We prefer sentence cards, which many believe is the better way to review. So the idea is to enter a sentence in which you don’t know a word (or more, but preferably one), and then create a card from that, with the word selected to be shown in the back. Of course, you can always just write that word directly if you want to create a single word card. We just chose to design this around sentence cards. If you want to talk about this more let me know.

We want to do that, but it’s not straightforward because usually for a single sentence you’d select the definitions/grammar you want to include (aka you want to automatically appear in the back of the card).

An option is to just not select anything and instead use the “segment” action for a card in the reviews page. So maybe we can just skip the inclusion step when importing big sentences, that might be a good compromise.

4 Likes

Ohh, thanks, I didn’t know where to best post this.

@mods If it’s against the rules I can remove the link.

2 Likes

Thanks!

It did! There was a very long time of prototyping, but we think we now have a really good foundation to build a new kind of a segmentation engine.

1 Like

No probs - it’s only that campfire isn’t externally indexed, so people will only see it if they look in and some people have it muted entirely ^-^

3 Likes

In my experience, long and complicated sentences are not very useful in an SRS, so in order to drill certain key words into your head, it is best to just learn that word and add a shorter sentence or collocation instead. If you are “pinning” words (as the robot lady says) while reading native material, SRSing the whole convoluted sentence is unnecessary.

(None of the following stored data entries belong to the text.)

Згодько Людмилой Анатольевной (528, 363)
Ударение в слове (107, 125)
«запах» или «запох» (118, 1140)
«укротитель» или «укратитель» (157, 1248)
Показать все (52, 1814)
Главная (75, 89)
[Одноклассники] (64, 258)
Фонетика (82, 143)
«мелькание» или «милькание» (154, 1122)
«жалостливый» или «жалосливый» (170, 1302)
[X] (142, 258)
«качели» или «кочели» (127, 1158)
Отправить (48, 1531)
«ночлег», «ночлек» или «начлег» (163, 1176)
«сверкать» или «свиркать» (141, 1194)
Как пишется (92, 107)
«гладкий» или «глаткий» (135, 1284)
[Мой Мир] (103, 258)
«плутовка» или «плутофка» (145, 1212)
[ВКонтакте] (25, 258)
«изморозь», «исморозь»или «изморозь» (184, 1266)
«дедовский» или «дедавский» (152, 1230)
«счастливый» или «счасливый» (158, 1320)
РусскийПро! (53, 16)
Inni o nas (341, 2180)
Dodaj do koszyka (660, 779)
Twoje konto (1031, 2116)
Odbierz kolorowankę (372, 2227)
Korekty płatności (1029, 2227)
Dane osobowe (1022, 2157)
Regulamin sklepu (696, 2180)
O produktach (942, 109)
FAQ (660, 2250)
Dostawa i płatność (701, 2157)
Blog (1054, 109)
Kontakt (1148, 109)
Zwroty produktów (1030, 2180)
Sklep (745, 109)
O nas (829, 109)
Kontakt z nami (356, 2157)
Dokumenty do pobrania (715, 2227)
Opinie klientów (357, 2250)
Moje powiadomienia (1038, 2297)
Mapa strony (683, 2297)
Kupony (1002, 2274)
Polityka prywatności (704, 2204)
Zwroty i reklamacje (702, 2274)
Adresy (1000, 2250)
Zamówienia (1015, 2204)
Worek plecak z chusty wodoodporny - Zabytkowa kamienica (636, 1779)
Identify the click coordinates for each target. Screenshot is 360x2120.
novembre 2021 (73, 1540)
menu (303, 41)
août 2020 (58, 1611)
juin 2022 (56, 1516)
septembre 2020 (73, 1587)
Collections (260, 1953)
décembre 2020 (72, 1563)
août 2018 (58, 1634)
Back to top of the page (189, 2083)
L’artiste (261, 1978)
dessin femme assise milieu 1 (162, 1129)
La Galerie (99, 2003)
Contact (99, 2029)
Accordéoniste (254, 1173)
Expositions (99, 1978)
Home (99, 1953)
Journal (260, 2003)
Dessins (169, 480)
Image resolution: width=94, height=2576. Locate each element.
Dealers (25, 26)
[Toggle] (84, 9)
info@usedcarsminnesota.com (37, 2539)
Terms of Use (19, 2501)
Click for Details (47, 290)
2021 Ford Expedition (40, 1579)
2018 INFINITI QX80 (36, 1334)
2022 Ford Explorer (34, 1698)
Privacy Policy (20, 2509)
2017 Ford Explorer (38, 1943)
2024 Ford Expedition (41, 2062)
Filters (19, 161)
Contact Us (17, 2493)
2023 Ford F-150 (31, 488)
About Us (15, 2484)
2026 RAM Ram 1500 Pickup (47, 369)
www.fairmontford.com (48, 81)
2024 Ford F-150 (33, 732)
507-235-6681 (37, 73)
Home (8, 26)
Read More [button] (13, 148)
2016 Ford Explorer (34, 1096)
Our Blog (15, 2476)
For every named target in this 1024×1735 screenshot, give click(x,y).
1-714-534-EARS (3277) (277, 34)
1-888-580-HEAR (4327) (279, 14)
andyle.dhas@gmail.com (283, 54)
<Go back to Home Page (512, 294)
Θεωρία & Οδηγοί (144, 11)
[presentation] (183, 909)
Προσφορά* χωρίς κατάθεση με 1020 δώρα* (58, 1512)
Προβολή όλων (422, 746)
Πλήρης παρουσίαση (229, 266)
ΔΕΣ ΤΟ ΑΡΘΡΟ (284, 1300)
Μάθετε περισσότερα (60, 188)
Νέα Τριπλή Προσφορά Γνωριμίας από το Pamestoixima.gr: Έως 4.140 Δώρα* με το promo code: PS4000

I was imagining just importing the whole sentence list and using the parser to select the bits you want in something like a sentence queue and just flip through them. No need to import the word field from the Kindle, and there is no way I’ve found to get bulk definitions out of a Kindle anyway.

Well, the aim was for this to be used in shorter sentences. Forgive the example sentence in the page.
I’ve tried both approaches for a long time (and I’m also aware of the pinning idea), I still prefer a sentence card if only to narrow down a small context of the word you’re learning. But in any case, we can introduce some kind of mode when selecting the words that would instead create individual cards. That might be a good alternative for people who prefer word cards.

Wow, I think this is absolutely amazing! Will definitely try this out in detail, do you want feedback here?

I looked up a lot of vocabulary today while reading (ahem stumbling through) a few pages in a book, and I kind of created as notes what your app does for me with a simple copy and paste, I am stunned! :star2:

3 Likes

Nice. An option would be good (but also include the context sentence on the back, maybe?). I prefer learning in context too, but when mining real native material that may be slightly above one’s level, it is often just too much in one sentence without breaking it down into more digestible chunks.

2 Likes

Thanks!

Definitely. We have a lot of things we want to do so we’re deciding priorities, feedback will also help with that.

1 Like

This is so awesome! I’m really excited to try this app out and will start using it as my SRS for the next few weeks to help with feedback. Playing around with Lapis for a few minutes here is my immediate feedback:

  • The tutorial is a little bit confusing. I’m not sure if it’s because of Dark Mode, but it was really difficult to actually understand what elements were being referenced by the tutorial boxes. For example, when it was talking about selecting checkboxes I genuinely couldn’t find any checkboxes on the screen.
  • Include a “Back” button on the cards during the tutorial so that I can reference the previous step. There is a lot of unique info/vocabulary thrown at us in the intro tutorial and going back and forth would be helpful
  • like someone else mentioned, maybe try using a simpler sentence -during the tutorial-. I really like that the engine is capable of complex sentence parsing but it would be easier to absorb some of these initial concepts with a much simpler example sentence and fewer cards on the screen.

I’m joining the discord and if I continue using after the first 2 weeks I’ll join the Patreon as well. Super excited for this!!! :slight_smile:

5 Likes

Also - can you add a Feedback channel to the Discord for us to use as we test?

1 Like

One option to consider is a subscription model where the user chooses the subscription amount, with a recommended amount shown by default. For example, the subscription may default to $5/month, but the user can change that to $0/month.

The justification is people who would be willing to pay might not do so if there’s too much friction between using the service and subscribing. If all users have to go through the subscription screen, it’s much easier to get people to pay.

Having this extra subscription screen is also friction for everyone who won’t pay, but they should be able to handle it for what the service will provide them. It may still keep some people out, though, due to friction.

Just a thought.

3 Likes

Looks awesome! Getting an ichi.moe vibe, but with a much cleaner interface and with SRS built in! Went to give it a test ride and after signing up… I can’t login. :sweat_smile: Typing in my email and password just refreshes the login screen. Confirmed the email and reset my password to something new with no luck. :sweat_smile: Still, looks awesome though. :slight_smile:

5 Likes

I’m experiencing the same issue.

Safari on iOS14 (iPad)

First of all, very nice work. Lapis app looks really nice, and feels polished and responsive.

I registered an account and I’ve been testing a bit while reading today. First issue I’ve run into leads me to the following question. Since this is aimed also at beginners, what’s the current state with parsing かな strings, specially for things like children books?

I tried with a small phrase でむかえた枝元さん. Lapis currently seems to have trouble recognizing 出迎えた.

(枝元 is a person’s name, which is also often a pain point for beginners, but I guess that’s way too difficult to recognize for current parsers. At least for the ones I’ve tried…)

5 Likes